Il a embelli depuis l'époque du lycée. Je ne l'avouerait jamais en public, mais si je devais être forcé de l'épouser, ce ne serait pas si grave que ça.
Évidemment, je ne l'épouserai jamais !
Nous échangeons facilement quelques banalités, jusqu'à ce que nos pères et sa mère viennent nous interrompre.
— Alors les jeunes, ces retrouvailles ? Engage Papa.
— Bien très bien et si vous êtes d'accord M. Du Quesne j'aimerai inviter Gabriella à déjeuner mercredi prochain.
— Oh mais je ne peux qu'être d'accord; qu'en penses-tu Gabriella ?
— Pourquoi pas, je dis sans emballement.
— Et bien, Johnny pourrait venir la chercher pour l'heure du déjeuner. Il est véhiculé ajoute sa mère.
Quel complot ! Ils vont tous s'y mettre.
À cet instant précis, j'aimerai fuir ou les envoyer balader, mais je n'en trouve pas le courage et je capitule. De toute façon, je n'ai le choix de rien. J'ai honte de ne pas savoir défendre la liberté que je chérie tant.
— Formidable dit Papa. Tu sais où est située la plantation, n'est-ce pas Johnny ?
— Oui Monsieur Du Quesne. Alors à mercredi Gabriella.
— À mercredi Johnny !
Les Van der Noot nous quitte et nous rejoignons notre voiture. Papa me sert un discours dithyrambique sur son potentiel « futur » gendre, qui est médecin et spécialiste en chirurgie orthopédique. Il est heureux comme un pape et il m'épuise. Si je dois être honnête, je dirais que Johnny est moins benêt qu'il ne l'était lorsque nous étions au lycée, il est même intéressant. Cependant, ce n'est pas lui que je veux. Celui que je veux, moi, s'appelle Toumi. Je donnerai tout pour le revoir rien qu'une fois.
*
C'est mon troisième jour à l'hôpital général. Le Dr Khöl m'a accueillie avec beaucoup de bienveillance et d'élégance. Il m'a affecté au service des urgences, j'aurai préféré la pédiatrie, mais pour l'instant je m'en contente.
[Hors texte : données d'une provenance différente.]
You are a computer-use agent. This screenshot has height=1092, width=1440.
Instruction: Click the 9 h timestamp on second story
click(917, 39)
Aujourd'hui, l'activité a été régulière jusqu'à ce que les ambulances nous livrent les premiers blessés d'une émeute qui a éclaté en début d'après-midi. Nous sommes très vite débordés !
Des policiers blancs ont brutalisé des manifestants issus des Townships et visiblement, ces derniers ne se sont pas laisser faire. Un jeune policier est atteint sévèrement. De sa cuisse déchiquetée gicle un épais filet de sang. L'infirmière stagiaire à mes côtés semble tourner de l'oeil, je suis obligée de prendre le relais pour stopper l'hémorragie.
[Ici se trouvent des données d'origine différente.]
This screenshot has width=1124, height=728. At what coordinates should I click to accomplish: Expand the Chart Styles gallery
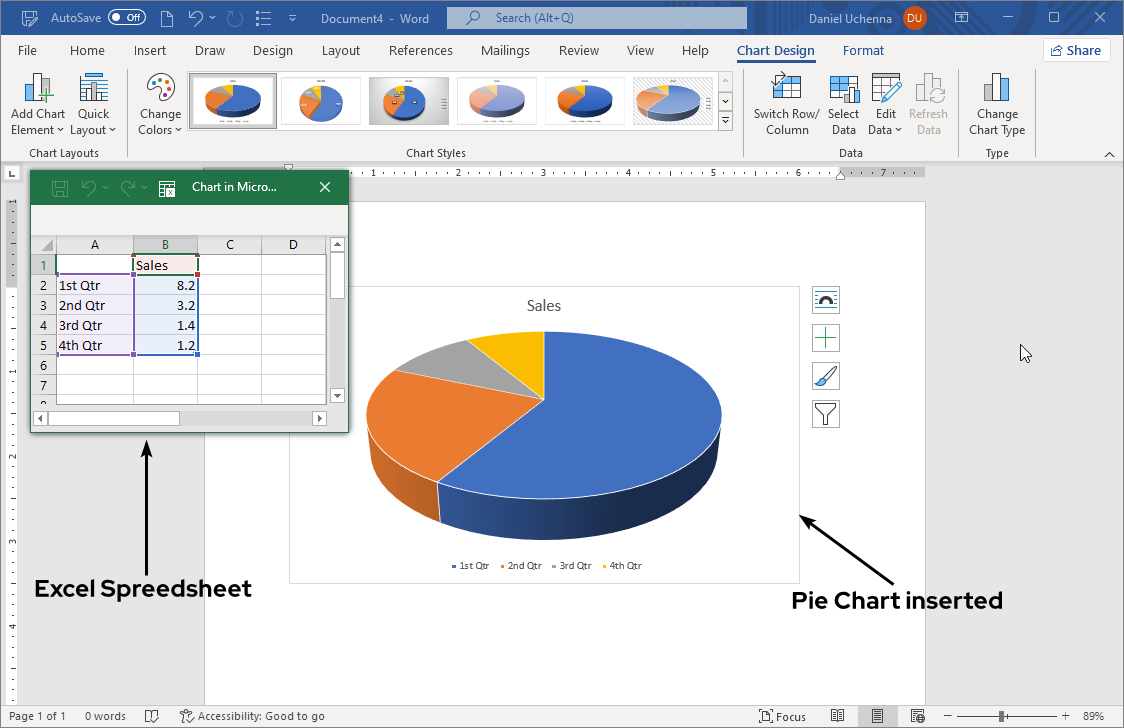click(x=725, y=121)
« Saleté de Nègre de merde » hurle-t-il lorsque je tente de le recoudre.
— Cessez donc de bouger Monsieur l'agent!
« Ses fils de chiens vont le payer ! Ce pays est à nous », scande-t-il alors que la douleur le pousse à grogner.
La situation est en train de dégénérée.
Tous les jours, c'est un peu plus la guerre civile au centre ville. Les pro apartheid sont de plus en plus virulents, et la réponse en face ne l'est pas moins pour autant. L'Afrique du Sud est sur le point de sombrer.